After the FY26 budget announcement, which is expected to trigger a consumption boost, Trent stock had jumped 7.5%. However, it tumbled 11% since Shein returned to India after five years with the launch of its shopping app on January 31. Some analysts said since Shein is expected to be an aggressive disruptor, it could eat into Trent’s market share.

“The competitive intensity from Reliance Retail’s Shein added to the correction in Trent, while another 10% downside cannot be ruled out,” Kant said. “A time wise correction seems imminent as earnings catch up with valuations.”
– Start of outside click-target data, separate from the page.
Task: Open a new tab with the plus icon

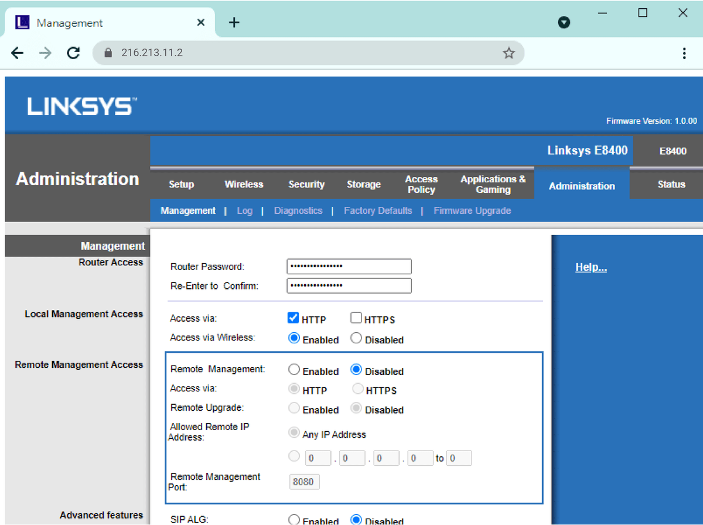Action: 234,23
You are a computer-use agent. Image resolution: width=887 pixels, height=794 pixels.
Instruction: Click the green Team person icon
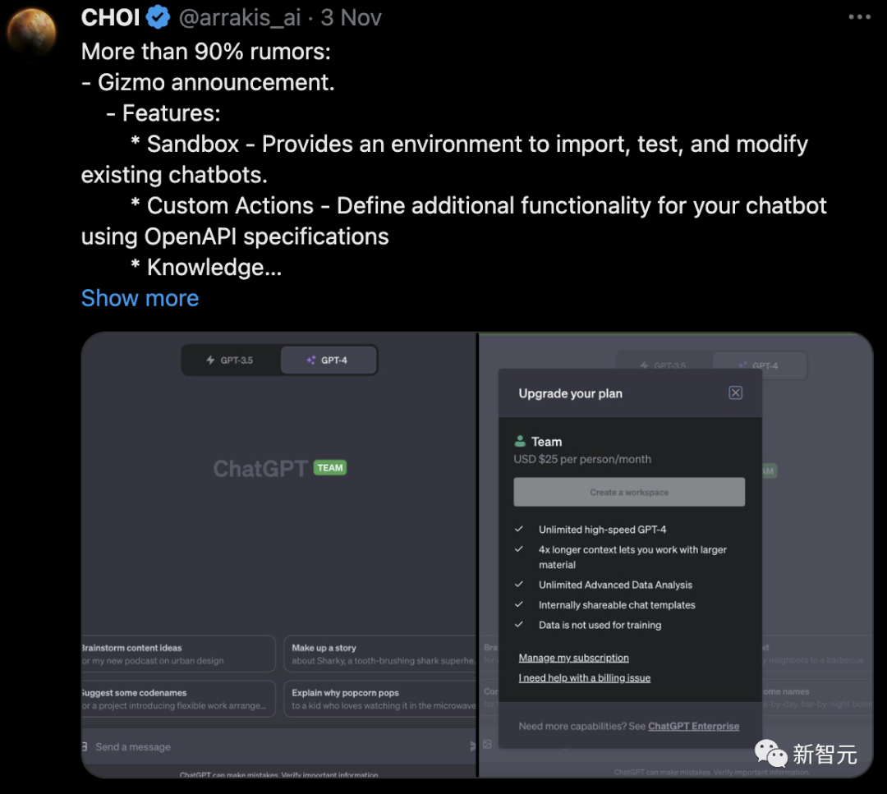click(x=520, y=442)
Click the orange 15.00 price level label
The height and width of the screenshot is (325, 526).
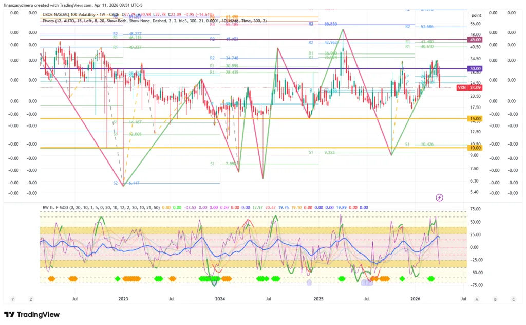[x=474, y=119]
He expects Trent’s quarterly profit growth to contract further from Q3 run rate of 34%. Hemang Jani, director at investment advisory Finazenn, however, said the decline in Trent stock is primarily due to the valuations and not because of Shein’s relaunch. “Shein is not expected to pose a significant challenge to Trent as the models are online and offline, respectively, with Trent being able to play the game better, given its inventory management and store expansion,” he said

Jani said Trent’s Q2 and Q3 earnings were lower than estimates but remained strong on a standalone basis, and potential in the stock remains as sufficient levers exist to drive and sustain growth in the next couple of years.

“Investors can continue to hold the stock and add on declines as earnings remain intact despite high valuations,” he said. Independent analyst Ambareesh Baliga attributed the strong growth in Trent to aggressive addition of Zudio outlets in the past few quarters.

“Now the fresh store additions would slow down along with consolidation of some of the existing stores, leading to lower-than-expected growth in the next few quarters,” he said.

At current valuations, expectations from Trent are very high; hence, a slight misstep could lead to a major correction, Baliga said. “Given the current valuations, the growth potential is already priced in and there could be further downgrades in Q4 after the reduction in price targets this quarter,” he said. “The stock could see a downside of around 20% from current levels.”